#### [Stored records]
+ + + +
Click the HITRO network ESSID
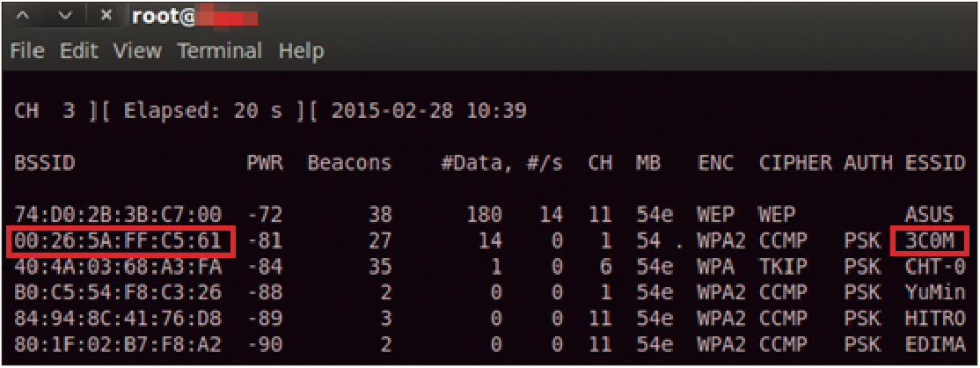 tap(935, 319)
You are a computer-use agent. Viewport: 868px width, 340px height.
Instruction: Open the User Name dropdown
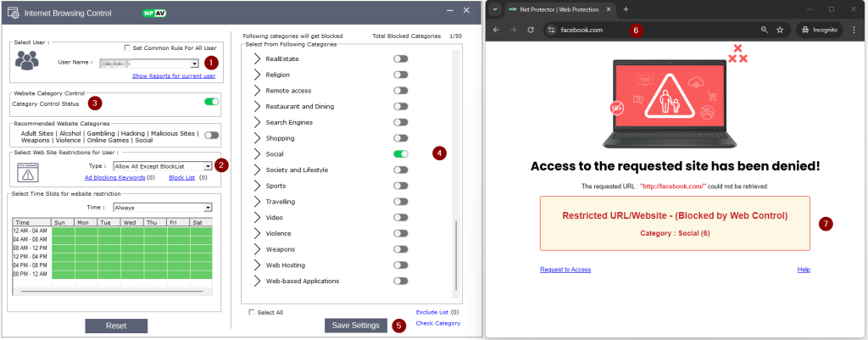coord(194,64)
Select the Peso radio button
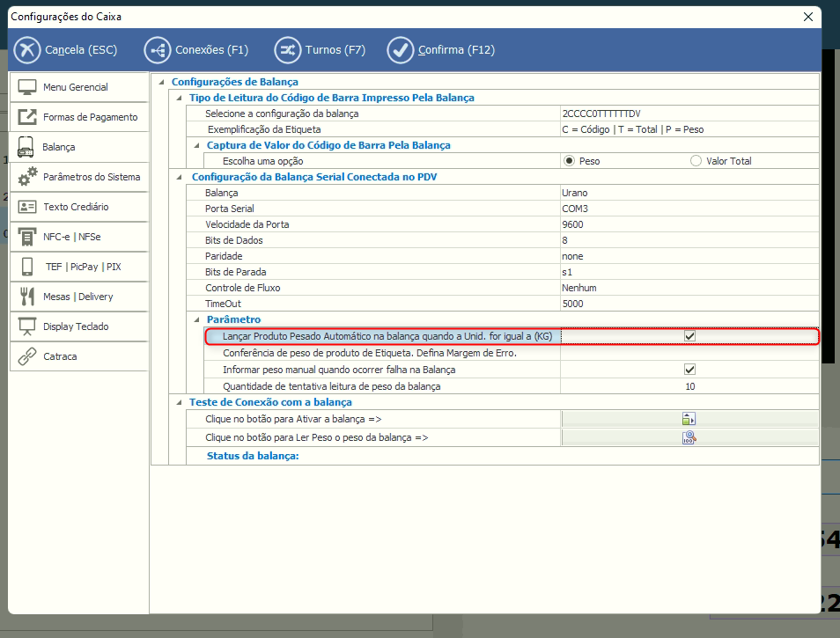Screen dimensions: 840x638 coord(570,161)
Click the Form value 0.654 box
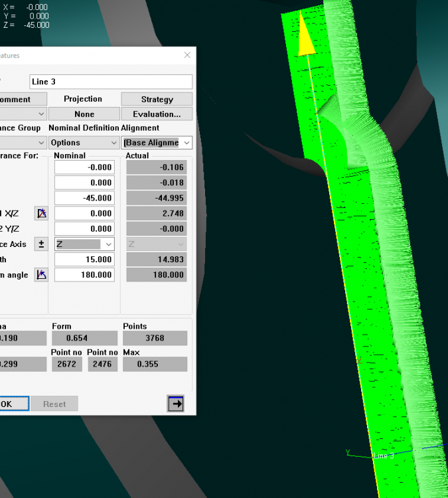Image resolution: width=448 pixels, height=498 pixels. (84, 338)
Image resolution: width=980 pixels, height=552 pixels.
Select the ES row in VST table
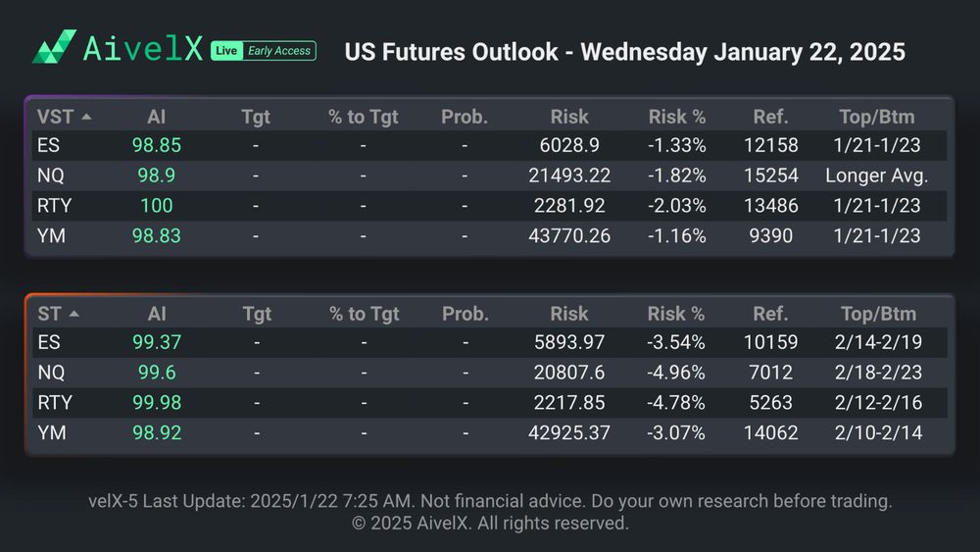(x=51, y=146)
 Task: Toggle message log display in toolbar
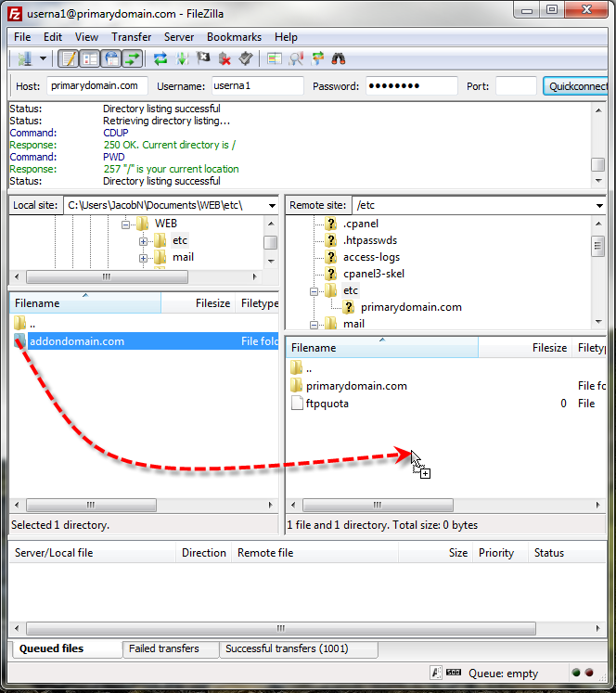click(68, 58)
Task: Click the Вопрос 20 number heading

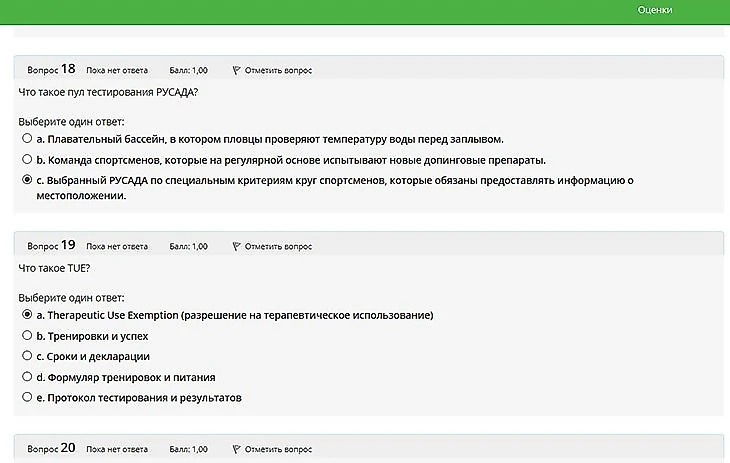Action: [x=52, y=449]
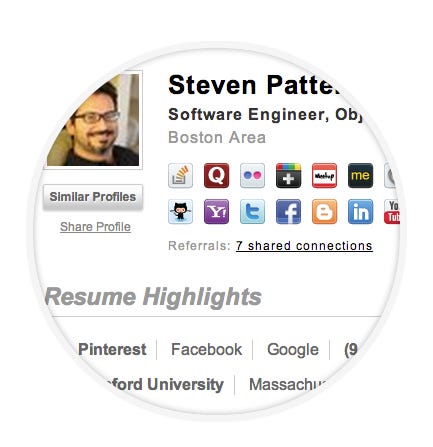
+ + + +
#### [Task directions]
Before copying the data, remove the pictures. Then repeat the rest exactly.

#### [Task solution]
Click the HITRO network ESSID
 tap(935, 319)
You are a computer-use agent. Viewport: 868px width, 340px height.
Instruction: Open the User Name dropdown
coord(194,64)
Select the Peso radio button
Screen dimensions: 840x638 coord(570,161)
Click the Form value 0.654 box
Image resolution: width=448 pixels, height=498 pixels. (84, 338)
Image resolution: width=980 pixels, height=552 pixels.
Select the ES row in VST table
(x=51, y=146)
 Task: Toggle message log display in toolbar
click(68, 58)
Task: Click the Вопрос 20 number heading

Action: [x=52, y=449]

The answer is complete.